__Aim of the task__:
Transcribe the data below verbatim from the line with "Given: Tap the home indicator bar" to the line with "Print the PDF". Include both of those lines.

__Data__:
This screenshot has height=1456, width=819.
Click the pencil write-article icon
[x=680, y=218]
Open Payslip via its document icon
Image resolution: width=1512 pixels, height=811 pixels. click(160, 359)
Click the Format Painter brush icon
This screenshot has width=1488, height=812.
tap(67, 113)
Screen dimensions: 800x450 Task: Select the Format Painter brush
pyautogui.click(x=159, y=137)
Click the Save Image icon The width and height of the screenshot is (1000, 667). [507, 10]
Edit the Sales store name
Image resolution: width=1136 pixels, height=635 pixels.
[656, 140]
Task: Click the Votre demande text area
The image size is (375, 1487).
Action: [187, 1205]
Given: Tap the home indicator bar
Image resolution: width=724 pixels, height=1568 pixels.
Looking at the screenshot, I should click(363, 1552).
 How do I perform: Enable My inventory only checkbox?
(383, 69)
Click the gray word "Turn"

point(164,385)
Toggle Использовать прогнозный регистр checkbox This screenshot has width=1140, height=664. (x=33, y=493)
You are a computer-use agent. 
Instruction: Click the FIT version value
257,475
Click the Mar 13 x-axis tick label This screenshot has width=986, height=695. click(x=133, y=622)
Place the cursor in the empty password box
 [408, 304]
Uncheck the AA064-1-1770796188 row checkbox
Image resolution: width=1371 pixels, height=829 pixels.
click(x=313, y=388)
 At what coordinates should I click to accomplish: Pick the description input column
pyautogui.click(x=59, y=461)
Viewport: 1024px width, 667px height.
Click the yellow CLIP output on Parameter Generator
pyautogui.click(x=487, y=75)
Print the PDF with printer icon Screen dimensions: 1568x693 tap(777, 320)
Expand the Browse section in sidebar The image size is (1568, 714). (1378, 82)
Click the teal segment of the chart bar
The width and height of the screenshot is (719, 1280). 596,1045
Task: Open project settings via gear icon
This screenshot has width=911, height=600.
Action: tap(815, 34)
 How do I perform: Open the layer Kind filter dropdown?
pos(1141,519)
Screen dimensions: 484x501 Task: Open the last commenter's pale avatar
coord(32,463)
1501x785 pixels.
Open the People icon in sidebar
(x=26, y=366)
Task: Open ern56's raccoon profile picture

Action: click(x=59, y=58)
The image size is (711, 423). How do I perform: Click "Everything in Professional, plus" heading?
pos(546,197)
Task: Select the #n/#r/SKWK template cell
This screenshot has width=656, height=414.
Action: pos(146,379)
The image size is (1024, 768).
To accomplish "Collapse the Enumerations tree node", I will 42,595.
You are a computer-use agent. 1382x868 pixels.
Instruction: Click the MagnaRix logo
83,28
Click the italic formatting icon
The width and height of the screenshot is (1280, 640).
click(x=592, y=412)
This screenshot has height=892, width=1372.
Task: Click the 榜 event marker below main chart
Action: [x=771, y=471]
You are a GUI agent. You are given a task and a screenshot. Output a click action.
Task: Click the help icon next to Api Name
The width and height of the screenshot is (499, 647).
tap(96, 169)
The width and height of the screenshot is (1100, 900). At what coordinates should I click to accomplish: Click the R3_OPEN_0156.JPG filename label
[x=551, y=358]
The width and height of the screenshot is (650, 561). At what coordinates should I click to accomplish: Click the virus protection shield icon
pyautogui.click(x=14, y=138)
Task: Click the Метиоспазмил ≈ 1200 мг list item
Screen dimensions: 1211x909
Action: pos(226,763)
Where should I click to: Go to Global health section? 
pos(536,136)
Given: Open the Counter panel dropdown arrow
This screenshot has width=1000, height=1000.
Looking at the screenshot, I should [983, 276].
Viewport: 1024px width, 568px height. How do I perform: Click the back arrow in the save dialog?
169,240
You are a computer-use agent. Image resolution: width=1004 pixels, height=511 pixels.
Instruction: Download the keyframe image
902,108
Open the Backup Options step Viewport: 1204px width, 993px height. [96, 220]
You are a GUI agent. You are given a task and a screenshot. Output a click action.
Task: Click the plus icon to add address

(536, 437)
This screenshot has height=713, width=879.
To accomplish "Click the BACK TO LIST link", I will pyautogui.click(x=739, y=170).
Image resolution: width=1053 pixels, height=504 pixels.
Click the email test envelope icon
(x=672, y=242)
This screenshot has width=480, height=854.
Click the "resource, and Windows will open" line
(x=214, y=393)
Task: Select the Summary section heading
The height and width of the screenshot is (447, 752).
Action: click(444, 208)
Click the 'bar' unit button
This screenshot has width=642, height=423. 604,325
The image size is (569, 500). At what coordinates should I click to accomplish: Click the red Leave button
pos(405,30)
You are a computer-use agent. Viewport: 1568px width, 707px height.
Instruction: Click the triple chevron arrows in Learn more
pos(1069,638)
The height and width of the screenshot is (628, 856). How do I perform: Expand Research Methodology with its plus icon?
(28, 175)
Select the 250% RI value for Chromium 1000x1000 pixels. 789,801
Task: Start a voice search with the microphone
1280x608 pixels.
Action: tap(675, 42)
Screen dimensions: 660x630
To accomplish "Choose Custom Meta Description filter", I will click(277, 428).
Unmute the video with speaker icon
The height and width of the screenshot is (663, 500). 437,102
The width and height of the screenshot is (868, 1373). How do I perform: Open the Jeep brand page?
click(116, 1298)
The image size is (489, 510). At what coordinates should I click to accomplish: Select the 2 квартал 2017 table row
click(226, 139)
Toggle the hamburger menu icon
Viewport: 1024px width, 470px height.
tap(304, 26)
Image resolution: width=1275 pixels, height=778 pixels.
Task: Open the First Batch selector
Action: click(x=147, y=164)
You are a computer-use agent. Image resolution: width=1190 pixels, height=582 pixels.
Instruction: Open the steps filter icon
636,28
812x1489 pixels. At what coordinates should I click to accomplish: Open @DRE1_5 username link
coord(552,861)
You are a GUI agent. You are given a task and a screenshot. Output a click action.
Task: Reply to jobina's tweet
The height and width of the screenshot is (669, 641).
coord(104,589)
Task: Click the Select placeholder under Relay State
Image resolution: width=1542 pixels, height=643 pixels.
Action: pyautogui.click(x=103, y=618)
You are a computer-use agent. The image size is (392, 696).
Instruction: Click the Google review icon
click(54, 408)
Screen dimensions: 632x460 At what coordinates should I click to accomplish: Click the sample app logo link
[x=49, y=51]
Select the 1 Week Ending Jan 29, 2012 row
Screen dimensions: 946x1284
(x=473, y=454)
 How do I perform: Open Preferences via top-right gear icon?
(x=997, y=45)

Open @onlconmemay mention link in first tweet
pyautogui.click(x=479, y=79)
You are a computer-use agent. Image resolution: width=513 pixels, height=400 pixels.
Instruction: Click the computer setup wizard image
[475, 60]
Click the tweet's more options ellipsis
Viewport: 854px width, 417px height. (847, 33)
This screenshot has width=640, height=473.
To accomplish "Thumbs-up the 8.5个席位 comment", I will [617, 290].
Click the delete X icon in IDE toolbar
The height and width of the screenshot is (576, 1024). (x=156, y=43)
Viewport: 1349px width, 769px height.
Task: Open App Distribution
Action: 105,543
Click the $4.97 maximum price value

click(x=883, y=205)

__Exercise response__:
Given: Tap the home indicator bar
Image resolution: width=724 pixels, height=1568 pixels.
Looking at the screenshot, I should click(363, 1552).
 How do I perform: Enable My inventory only checkbox?
(383, 69)
Click the gray word "Turn"

point(164,385)
Toggle Использовать прогнозный регистр checkbox This screenshot has width=1140, height=664. (x=33, y=493)
You are a computer-use agent. 
Instruction: Click the FIT version value
257,475
Click the Mar 13 x-axis tick label This screenshot has width=986, height=695. click(x=133, y=622)
Place the cursor in the empty password box
 [408, 304]
Uncheck the AA064-1-1770796188 row checkbox
Image resolution: width=1371 pixels, height=829 pixels.
click(x=313, y=388)
 At what coordinates should I click to accomplish: Pick the description input column
pyautogui.click(x=59, y=461)
Viewport: 1024px width, 667px height.
Click the yellow CLIP output on Parameter Generator
pyautogui.click(x=487, y=75)
Print the PDF with printer icon Screen dimensions: 1568x693 tap(777, 320)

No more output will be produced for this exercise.